SARS-CoV-2-specific T cell isolation
PBMCs from convalescent individuals with prior COVID-19 were isolated from fresh whole blood using Ficoll-Isopaque and were cryopreserved until further use. PBMCs were thawed, and 80% was used for overnight stimulation assays. The remaining 20% was immediately used for FACS based on pMHC tetramers. For the stimulation assay, ~8 × 106 PBMCs were seeded in 1 ml of IMDM (Lonza) containing 10% heat-inactivated fetal calf serum (FCS; Sigma), 2.7 mM l-glutamine (Lonza), 100 U ml–1 penicillin (Lonza), 100 µg ml–1 streptavidin (Lonza) and in the presence of 1 µg ml–1 SARS-CoV-2 peptide pool or 1% DMSO (negative control). The SARS-CoV-2 peptide pool consisted of 15-mer peptides for all individuals and also consisted of HLA-matched 9-mer peptides when the HLA type of the individual was known (see Supplementary Table 8). The 15-mer peptides were derived from nucleocapsid (Miltenyi, 130-126-699), membrane (Miltenyi, 130-126-703) and most immunogenic sequences from the spike protein (Miltenyi, 130-126-701). Peptides were dissolved and used according to manufacturer’s protocol.

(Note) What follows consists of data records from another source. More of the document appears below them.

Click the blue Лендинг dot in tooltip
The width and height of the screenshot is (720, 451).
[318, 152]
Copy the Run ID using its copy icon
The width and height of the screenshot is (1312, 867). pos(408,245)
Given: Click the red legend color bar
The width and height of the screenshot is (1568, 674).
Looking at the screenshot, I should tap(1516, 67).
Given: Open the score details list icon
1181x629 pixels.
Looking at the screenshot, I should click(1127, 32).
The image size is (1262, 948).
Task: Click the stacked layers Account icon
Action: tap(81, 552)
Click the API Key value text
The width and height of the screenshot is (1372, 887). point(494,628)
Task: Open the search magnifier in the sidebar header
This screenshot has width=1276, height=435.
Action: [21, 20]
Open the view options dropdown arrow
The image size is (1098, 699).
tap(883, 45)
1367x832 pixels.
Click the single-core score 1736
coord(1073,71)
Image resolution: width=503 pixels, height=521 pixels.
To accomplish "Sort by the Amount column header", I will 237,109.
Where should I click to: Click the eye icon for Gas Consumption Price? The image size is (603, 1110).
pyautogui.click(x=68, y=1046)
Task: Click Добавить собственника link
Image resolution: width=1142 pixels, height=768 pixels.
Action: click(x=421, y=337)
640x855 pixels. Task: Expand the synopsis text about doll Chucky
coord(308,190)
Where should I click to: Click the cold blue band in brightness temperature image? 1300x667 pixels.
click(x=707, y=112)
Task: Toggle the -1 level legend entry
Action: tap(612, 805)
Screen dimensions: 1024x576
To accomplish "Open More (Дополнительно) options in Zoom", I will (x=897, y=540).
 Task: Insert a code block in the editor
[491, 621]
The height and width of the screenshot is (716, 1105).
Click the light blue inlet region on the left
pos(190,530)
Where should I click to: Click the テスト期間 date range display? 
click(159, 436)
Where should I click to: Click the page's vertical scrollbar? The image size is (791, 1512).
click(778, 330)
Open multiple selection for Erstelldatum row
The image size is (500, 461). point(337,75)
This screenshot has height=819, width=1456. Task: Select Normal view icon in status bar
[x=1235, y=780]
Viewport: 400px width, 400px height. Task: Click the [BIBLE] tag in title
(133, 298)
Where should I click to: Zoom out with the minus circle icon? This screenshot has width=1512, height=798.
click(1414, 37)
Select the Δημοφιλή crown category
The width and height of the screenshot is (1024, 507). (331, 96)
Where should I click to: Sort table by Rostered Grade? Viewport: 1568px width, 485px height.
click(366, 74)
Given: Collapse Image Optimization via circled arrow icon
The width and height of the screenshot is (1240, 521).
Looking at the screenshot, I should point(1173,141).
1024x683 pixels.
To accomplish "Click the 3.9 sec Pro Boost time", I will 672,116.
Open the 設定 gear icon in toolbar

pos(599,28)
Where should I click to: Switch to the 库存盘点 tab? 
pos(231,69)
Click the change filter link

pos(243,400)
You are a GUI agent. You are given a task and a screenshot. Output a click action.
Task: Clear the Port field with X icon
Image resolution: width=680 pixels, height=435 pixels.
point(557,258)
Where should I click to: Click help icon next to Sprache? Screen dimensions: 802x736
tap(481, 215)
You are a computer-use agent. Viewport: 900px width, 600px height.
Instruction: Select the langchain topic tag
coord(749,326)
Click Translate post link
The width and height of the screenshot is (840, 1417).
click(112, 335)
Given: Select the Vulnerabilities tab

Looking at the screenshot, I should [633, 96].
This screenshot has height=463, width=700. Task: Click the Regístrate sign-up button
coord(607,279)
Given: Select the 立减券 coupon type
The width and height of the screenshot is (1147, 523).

Nine-mer SARS-CoV-2 peptides were predicted high binders for the 10 most common European ancestry HLA class 1 alleles and were kindly provided by P. Kvistborg (Netherlands Cancer Institute, Amsterdam, the Netherlands)37. See Supplementary Table 9 for a list of all peptides used. After 24 h, the PBMCs were washed and stained for CD4-FITC (1:30; BD, 555346, clone RPA-T4), CD8-PeCy7 (1:320; BD, 557746, clone RPA-T8), CD154-Pacific Blue (1:50; Biolegend, 310820, clone 24–31) and CD137-APC (1:100; BD, 550890, clone 4B4-1) in phenol red-free DMEM (Gibco), 2% FCS and penicillin/streptomycin for 30 min at 4 °C. Cells were sorted with a BD Aria III with BD FACSDiva software (v9.0) directly into lysis buffer and further processed as described below.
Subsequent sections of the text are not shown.